● Data for processing:

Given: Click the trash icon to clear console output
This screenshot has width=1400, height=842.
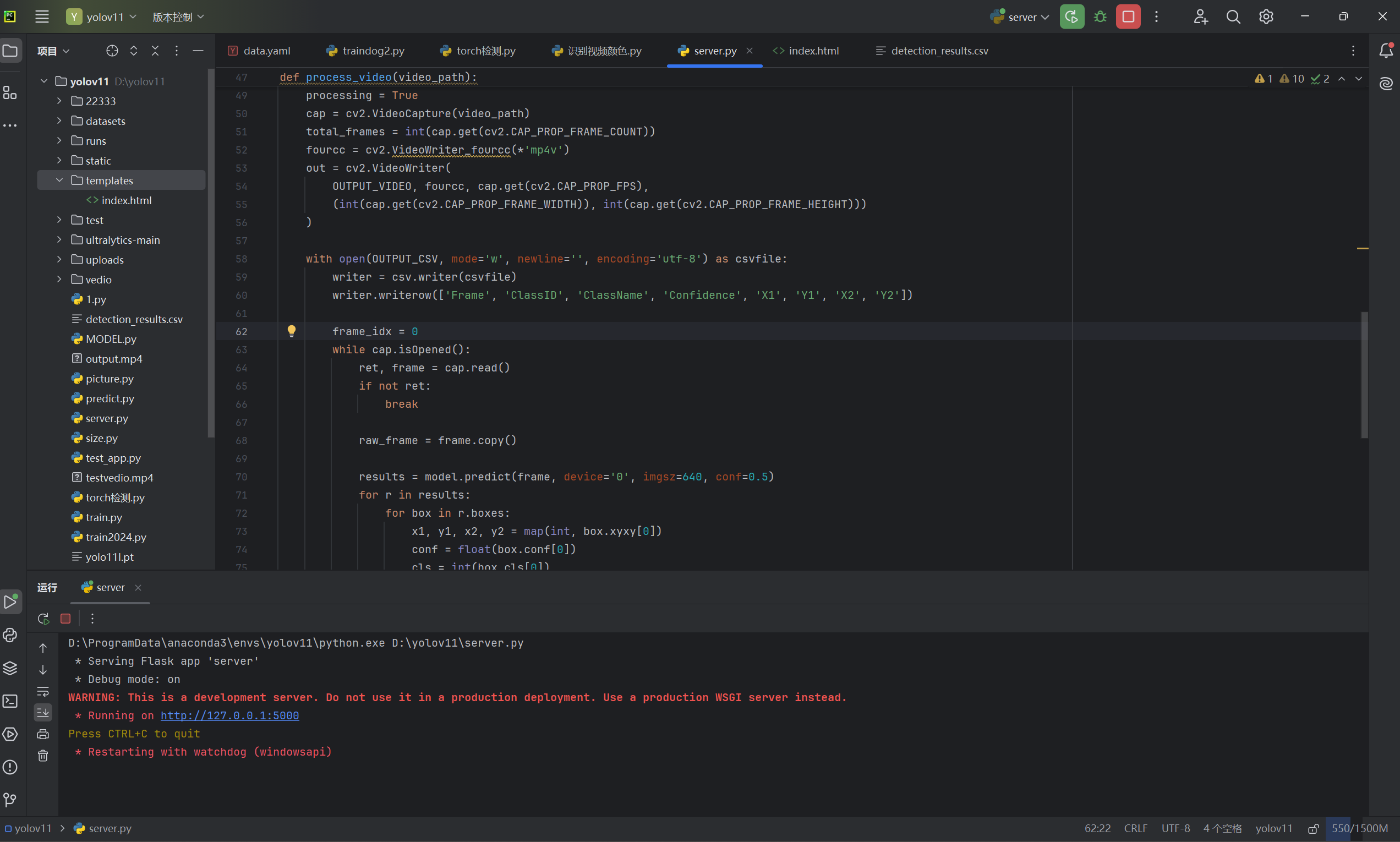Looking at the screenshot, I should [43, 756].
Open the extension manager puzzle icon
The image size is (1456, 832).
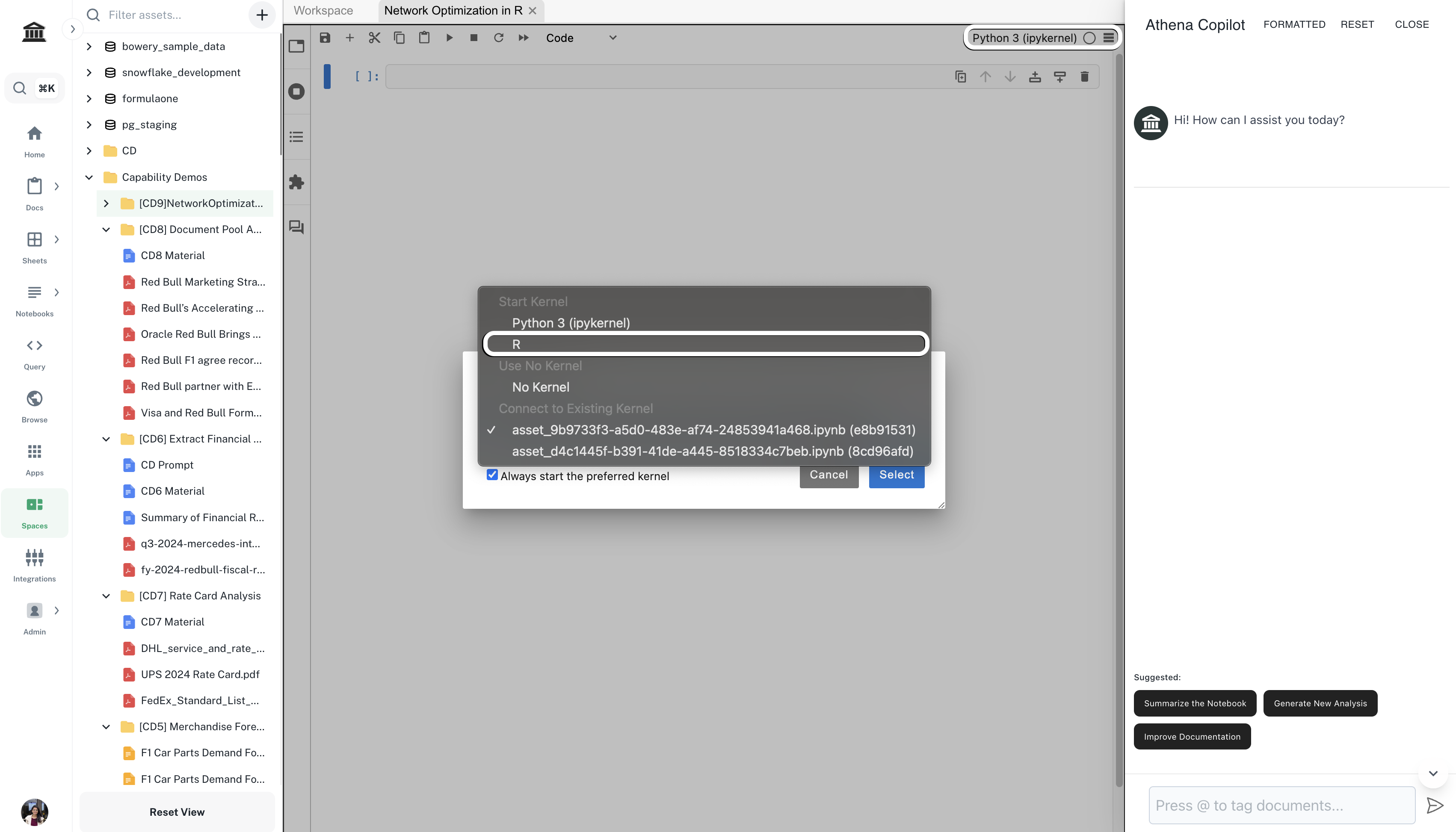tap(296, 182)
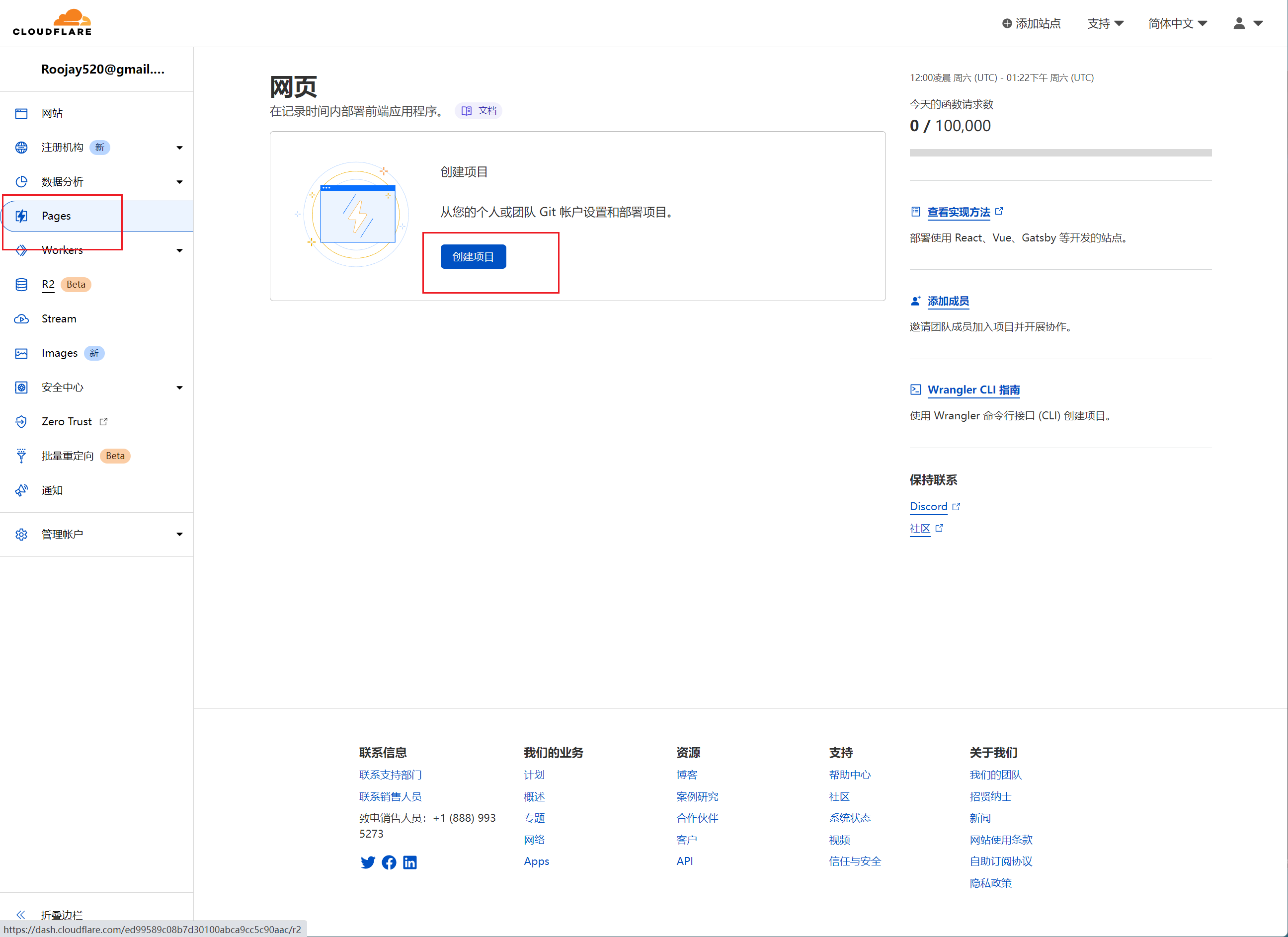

...

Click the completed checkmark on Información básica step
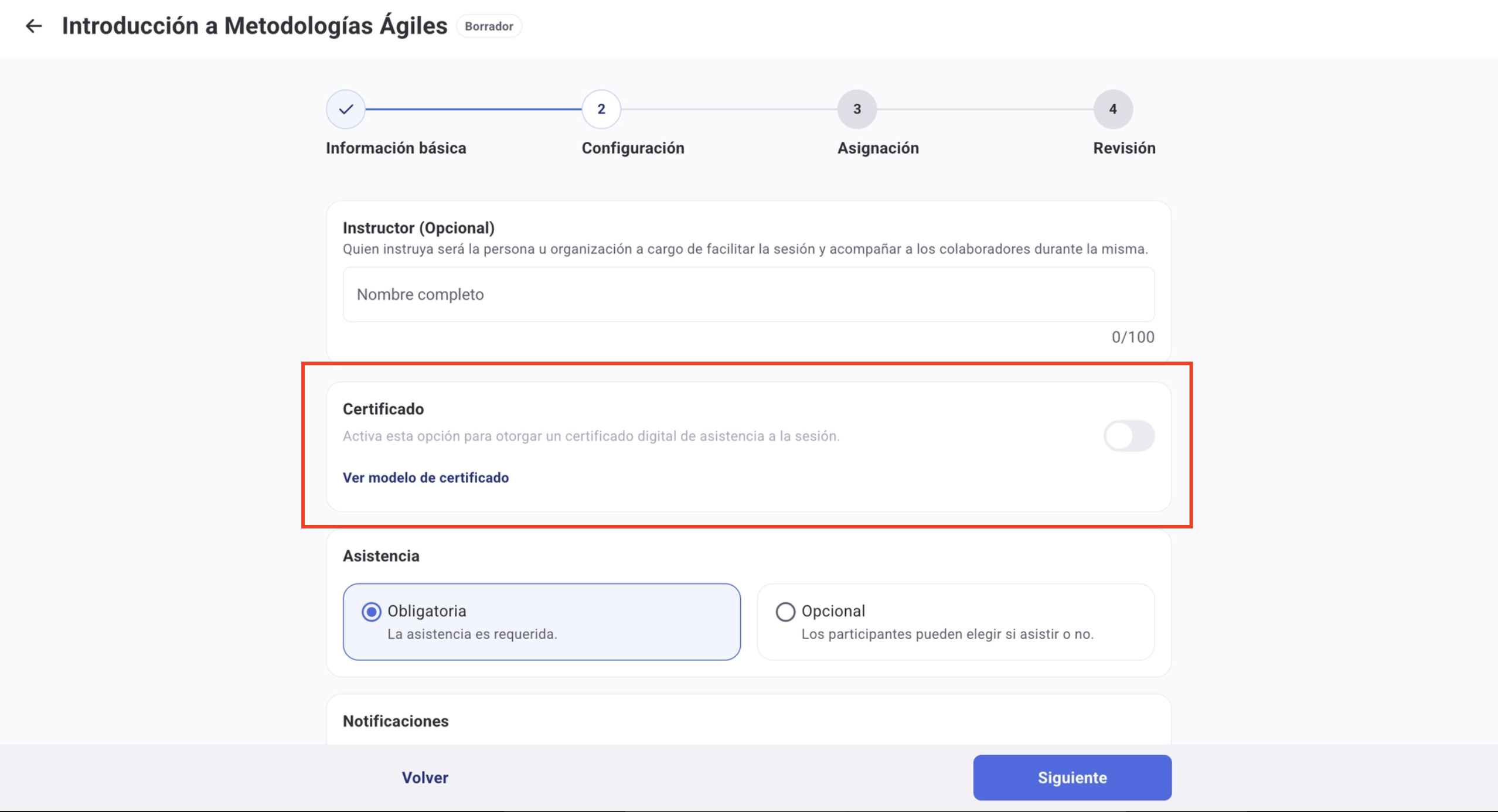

...

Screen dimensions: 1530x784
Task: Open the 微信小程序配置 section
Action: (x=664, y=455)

● What you need to do:
Wherever "icon" appears in a line of the entries, copy that line.

● Answer to this task:
Given: Click the trash icon to clear console output
Open the extension manager puzzle icon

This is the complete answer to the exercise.